Codebase Onboarding Guide
Generates an interactive HTML onboarding walkthrough of the entire repository with navigation sidebar, architecture overview, and syntax-highlighted code snippets.
SKILL.md
---
description: Generate an interactive HTML onboarding guide for the repository
allowed-tools: Bash, Read, Write, Glob, Grep
context:
- type: command
command: "cat package.json 2>/dev/null || cat Cargo.toml 2>/dev/null || cat go.mod 2>/dev/null"
---
# Codebase Onboarding Guide
Generate a comprehensive, interactive HTML onboarding guide that helps a new developer understand the repository from zero to productive. This is not just documentation — it is a guided walkthrough with a logical reading order.
## Steps
1. **Identify the tech stack.** From the context output and project files, determine:
- Language(s) and runtime version requirements
- Framework(s) (Next.js, Express, Django, Rails, etc.)
- Package manager (npm, yarn, pnpm, cargo, etc.)
- Database and ORM (if any)
- Test framework
- CI/CD platform (check `.github/workflows`, `Jenkinsfile`, `.gitlab-ci.yml`)
2. **Map the directory structure.** Read the top-level directory layout and one level deep under `src/` (or equivalent).
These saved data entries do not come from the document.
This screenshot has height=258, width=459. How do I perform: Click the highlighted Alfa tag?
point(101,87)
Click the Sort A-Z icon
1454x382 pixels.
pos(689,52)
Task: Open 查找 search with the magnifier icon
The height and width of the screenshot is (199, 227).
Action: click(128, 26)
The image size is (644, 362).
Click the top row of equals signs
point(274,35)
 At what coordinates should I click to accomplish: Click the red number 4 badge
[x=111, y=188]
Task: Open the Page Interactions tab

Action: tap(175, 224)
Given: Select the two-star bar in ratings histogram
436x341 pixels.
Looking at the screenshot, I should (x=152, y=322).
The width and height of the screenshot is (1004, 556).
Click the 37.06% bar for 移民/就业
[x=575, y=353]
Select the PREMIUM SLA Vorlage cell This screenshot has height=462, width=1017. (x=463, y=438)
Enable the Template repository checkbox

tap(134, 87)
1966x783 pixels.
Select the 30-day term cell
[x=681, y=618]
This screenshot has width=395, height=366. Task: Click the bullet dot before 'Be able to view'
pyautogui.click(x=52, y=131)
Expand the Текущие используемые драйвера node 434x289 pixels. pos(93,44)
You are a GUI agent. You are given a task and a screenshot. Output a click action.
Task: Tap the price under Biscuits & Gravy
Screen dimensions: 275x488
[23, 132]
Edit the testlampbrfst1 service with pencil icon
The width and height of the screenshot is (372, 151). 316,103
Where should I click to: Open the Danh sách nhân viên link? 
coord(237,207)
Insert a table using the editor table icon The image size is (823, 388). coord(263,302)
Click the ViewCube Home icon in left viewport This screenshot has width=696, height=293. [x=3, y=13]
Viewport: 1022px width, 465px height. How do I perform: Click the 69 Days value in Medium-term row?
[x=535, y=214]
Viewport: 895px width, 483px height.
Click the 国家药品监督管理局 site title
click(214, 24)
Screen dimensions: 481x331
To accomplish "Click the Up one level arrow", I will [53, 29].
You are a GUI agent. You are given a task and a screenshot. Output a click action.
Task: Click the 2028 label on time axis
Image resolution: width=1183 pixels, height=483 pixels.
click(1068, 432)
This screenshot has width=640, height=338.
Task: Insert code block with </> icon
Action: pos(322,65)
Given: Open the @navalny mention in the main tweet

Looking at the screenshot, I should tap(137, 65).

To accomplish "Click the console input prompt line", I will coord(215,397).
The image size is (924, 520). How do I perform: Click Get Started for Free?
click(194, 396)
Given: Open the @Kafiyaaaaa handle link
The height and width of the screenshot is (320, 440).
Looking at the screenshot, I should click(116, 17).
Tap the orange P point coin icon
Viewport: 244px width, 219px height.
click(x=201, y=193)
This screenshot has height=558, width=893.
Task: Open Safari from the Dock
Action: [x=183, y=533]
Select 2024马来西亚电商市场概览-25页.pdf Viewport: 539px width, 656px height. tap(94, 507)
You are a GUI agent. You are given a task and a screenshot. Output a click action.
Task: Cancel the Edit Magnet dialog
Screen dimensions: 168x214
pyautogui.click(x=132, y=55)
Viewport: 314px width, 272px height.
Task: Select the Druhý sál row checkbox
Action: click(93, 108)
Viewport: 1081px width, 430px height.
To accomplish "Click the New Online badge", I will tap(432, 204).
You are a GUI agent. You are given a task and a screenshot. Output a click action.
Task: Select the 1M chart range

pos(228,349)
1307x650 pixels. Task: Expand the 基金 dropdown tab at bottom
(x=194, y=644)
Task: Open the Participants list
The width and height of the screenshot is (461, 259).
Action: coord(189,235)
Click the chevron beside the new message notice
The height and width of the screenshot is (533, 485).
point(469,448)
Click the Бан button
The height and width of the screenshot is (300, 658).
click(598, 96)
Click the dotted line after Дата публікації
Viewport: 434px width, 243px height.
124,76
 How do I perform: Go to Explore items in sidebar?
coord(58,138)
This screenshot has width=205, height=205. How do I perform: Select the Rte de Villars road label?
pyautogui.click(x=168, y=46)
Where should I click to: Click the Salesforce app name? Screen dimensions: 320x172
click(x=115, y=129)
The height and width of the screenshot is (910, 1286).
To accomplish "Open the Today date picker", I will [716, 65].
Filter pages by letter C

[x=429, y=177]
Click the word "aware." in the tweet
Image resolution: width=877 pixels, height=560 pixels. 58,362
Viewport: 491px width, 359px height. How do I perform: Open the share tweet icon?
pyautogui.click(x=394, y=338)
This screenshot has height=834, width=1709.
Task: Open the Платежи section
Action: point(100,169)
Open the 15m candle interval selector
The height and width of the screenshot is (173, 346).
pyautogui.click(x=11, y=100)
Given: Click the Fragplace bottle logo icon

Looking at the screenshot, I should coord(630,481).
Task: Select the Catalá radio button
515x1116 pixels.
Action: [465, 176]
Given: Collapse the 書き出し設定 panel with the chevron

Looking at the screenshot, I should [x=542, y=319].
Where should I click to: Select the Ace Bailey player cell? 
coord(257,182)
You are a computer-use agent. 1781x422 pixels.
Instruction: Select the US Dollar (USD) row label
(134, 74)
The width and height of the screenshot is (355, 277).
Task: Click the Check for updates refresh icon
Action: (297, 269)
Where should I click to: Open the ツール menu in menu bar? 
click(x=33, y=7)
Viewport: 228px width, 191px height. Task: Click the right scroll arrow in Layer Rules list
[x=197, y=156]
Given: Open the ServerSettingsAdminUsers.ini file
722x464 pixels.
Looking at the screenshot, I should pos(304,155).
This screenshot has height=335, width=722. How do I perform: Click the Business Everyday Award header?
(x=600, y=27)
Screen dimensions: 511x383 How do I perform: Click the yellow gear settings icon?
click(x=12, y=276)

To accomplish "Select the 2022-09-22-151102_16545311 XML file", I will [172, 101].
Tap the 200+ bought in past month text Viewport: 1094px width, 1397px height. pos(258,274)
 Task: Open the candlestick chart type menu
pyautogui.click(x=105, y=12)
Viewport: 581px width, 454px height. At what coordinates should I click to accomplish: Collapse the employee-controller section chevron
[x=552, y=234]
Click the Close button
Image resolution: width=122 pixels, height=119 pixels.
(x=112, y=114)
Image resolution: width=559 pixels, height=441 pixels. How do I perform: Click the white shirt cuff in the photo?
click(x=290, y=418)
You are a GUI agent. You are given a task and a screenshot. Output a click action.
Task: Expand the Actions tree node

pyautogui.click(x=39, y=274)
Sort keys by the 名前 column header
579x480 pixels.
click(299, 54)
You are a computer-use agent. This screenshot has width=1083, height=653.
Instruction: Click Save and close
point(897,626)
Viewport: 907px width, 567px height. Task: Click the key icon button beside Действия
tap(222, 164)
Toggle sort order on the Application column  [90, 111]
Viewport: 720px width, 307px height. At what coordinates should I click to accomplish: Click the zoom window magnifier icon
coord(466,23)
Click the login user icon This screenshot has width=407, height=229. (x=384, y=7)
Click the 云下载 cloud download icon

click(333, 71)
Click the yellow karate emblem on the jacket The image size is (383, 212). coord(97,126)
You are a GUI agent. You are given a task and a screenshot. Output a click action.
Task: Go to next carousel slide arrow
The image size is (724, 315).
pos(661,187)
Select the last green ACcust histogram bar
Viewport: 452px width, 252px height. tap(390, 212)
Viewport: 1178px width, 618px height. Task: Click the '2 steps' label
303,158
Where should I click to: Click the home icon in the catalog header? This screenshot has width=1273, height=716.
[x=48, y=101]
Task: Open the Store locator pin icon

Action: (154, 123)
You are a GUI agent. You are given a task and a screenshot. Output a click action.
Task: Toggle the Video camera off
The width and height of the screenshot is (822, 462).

Categorize each directory:
- Entry points (where execution starts)
- Business logic (core domain code)
- Infrastructure (database, auth, external integrations)
- UI (components, pages, styles)
- Configuration (build tools, linting, environment)
- Tests
3. **Trace the main flow.** Starting from the application entry point:
- For web apps: trace a request from route to response
- For CLIs: trace from argument parsing to output
- For libraries: trace the main public API usage
Read the key files in this flow and document the chain.
4. **Identify conventions and patterns.** By reading multiple files, detect:
- Naming conventions (file names, variable names, CSS classes)
- Common patterns (repository pattern, service layer, hooks, etc.)
- Error handling approach
- State management strategy
- How env vars are managed
5. **Find the "how to add X" patterns.** Identify the steps to:
- Add a new API endpoint
- Add a new page/route
- Add a new component
- Add a new database table/model
- Add a new test
6. **Generate the HTML guide.** Create `onboarding-guide.html` with:
### Layout
- **Fixed sidebar** with navigation links to each section, collapsible subsections
- **Main content area** with smooth scroll between sections
- **Top bar** with project name and "Search" input that filters sidebar entries
### Sections
1. **Quick Start** — clone, install, configure, run (with copy-paste shell commands)
2. **Tech Stack Overview** — what technologies are used and why
3. **Directory Map** — annotated tree structure with descriptions of each directory
4. **Architecture Overview** — how the pieces fit together, data flow diagram (described textually or as ASCII art)
5. **Request Lifecycle** — step-by-step trace of the main flow with syntax-highlighted code snippets from the actual codebase
6. **Conventions & Patterns** — naming rules, common patterns, do's and don'ts
7. **How To Add...** — step-by-step guides for common development tasks
8. **Key Files to Read First** — a prioritized reading list of 5-10 files with explanations of why each matters
9. **Glossary** — project-specific terms, abbreviations, and domain concepts
### Styling
- Clean, modern typography (use system font stack)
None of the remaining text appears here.